• Fri
  • Dec 26, 2014
  • Updated: 6:55pm

Cosco pays up to settle dispute over lease contracts with Jinhui

PUBLISHED : Friday, 02 September, 2011, 12:00am
UPDATED : Friday, 02 September, 2011, 12:00am
 

China Ocean Shipping (Group), the mainland's largest shipping company, paid an unspecified amount of money to Jinhui Holdings to settle a dispute over lease payments.

The move follows recent rows between Cosco, its Hong Kong-listed subsidiary China Cosco Holdings and international shipowners over unpaid or partially paid charter hire for ships Cosco companies leased.

But while Jinhui has reached settlement, one European shipowner received an e-mail this week from Cosco seeking to renegotiate its charter agreements.

The disputes meant shipbrokers, which arranged the Cosco charters, may also be owed millions of dollars in unpaid commissions by Cosco companies.

One estimate suggested one broking house alone was owed US$20 million in unpaid fees and commissions, which typically should have been paid every two weeks during the life of each charter.

This would affect shipbroking houses such as Clarkson and Braemar Seascope, whose officials were not available for comment.

One broker said Cosco recently imposed a cap of US$50,000 per day on all lease payments as it sought to curb massive losses at its dry bulk cargo operations. Charter payments above this cap were withheld or only partially paid while charters below were paid normally.

Cosco also sought to renegotiate contracts with some shipowners, which responded with threats to take legal action.

Zhang Liang, China Cosco's president, said during the firm's results briefing last week charter disputes 'were a common business problem'.

Cosco's problems arose after it leased ships on long-term charter during the height of the commodities boom in 2008 when the daily rate for a 180,000 dwt Capesize vessel was more than US$200,000. The rate is now US$30,000 following the collapse of the dry bulk market.

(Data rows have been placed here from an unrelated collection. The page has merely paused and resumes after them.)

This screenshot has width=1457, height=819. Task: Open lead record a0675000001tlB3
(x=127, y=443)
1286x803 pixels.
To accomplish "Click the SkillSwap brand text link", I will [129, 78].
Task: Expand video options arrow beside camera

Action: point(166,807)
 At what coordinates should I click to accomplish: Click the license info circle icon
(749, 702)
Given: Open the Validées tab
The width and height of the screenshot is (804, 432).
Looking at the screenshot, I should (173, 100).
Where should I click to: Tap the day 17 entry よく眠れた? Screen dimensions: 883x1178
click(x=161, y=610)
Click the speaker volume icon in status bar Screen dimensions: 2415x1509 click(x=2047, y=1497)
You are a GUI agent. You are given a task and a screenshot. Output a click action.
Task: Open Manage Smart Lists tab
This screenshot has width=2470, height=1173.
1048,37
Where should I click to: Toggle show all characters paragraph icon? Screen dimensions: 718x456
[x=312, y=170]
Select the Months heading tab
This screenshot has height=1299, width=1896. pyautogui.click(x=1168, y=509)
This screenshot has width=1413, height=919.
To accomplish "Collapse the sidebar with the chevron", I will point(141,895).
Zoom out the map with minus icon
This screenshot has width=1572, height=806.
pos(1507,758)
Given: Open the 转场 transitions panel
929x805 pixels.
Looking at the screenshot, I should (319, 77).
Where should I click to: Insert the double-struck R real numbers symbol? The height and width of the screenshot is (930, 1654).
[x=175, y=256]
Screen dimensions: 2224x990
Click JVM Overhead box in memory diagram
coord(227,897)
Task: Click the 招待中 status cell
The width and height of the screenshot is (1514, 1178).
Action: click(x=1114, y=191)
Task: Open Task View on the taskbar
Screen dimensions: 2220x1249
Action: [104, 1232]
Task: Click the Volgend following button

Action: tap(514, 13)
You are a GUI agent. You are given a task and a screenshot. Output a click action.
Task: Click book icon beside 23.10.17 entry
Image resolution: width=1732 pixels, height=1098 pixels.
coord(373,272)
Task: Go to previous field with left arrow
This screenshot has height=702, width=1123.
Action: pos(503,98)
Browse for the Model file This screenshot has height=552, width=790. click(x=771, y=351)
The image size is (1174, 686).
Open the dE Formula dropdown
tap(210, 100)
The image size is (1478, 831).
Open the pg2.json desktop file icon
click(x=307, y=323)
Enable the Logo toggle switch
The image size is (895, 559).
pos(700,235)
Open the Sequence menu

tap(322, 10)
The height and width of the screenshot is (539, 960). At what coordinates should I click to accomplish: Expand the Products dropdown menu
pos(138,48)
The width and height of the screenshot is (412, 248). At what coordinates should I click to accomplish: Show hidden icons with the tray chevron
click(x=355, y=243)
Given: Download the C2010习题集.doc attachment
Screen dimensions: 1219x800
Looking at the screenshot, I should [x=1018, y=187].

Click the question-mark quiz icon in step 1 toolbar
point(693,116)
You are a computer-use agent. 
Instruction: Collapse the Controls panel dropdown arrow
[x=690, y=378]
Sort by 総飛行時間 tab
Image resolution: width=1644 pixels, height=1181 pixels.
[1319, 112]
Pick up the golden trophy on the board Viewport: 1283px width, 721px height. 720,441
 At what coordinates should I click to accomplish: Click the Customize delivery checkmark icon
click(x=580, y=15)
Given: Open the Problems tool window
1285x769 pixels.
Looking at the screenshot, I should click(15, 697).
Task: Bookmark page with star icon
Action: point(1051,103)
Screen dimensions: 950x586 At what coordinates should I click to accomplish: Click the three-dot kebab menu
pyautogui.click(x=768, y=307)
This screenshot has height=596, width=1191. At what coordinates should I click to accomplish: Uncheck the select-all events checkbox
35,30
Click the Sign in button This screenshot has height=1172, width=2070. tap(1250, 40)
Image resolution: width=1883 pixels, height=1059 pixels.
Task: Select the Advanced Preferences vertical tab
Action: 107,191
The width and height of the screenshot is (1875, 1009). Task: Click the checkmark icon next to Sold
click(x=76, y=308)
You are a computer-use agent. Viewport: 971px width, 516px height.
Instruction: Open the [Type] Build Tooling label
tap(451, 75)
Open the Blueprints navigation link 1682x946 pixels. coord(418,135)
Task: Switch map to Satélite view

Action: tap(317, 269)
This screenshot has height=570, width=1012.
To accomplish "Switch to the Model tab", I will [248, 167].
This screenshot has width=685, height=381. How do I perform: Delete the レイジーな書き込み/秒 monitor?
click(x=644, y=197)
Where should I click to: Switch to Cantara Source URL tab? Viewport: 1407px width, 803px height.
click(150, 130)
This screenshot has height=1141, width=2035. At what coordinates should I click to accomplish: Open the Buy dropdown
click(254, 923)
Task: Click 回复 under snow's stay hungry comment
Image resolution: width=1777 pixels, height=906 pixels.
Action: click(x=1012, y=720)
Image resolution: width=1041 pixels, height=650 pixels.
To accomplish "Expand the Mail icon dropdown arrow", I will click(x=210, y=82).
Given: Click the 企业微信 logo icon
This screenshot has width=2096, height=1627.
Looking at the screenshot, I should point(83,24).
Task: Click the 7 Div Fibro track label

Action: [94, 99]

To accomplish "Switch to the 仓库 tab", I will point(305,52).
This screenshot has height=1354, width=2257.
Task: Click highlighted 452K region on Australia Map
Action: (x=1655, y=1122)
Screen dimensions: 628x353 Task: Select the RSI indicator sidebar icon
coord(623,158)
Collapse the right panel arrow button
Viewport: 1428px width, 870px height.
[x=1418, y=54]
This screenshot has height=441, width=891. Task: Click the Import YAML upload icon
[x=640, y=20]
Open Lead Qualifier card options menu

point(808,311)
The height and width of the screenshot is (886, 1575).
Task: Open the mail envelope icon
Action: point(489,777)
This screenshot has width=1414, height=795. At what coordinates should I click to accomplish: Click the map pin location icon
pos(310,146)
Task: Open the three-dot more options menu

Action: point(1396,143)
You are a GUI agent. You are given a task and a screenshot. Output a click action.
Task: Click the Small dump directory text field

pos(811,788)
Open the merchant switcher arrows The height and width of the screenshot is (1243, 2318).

Jinhui vice-president Raymond Ching Wei-man confirmed the company had been paid its outstanding charter hire, but declined to comment further.

Ching had earlier said there had been unfriendly correspondence between Jinhui and Cosco over the payments.

In Jinhui's half-year report published on Tuesday, chairman Ng Siu-fai said that 'no restructuring or renegotiation of contract terms' that would jeopardise, reduce or disrupt the firm's expected or contracted income stream had taken place.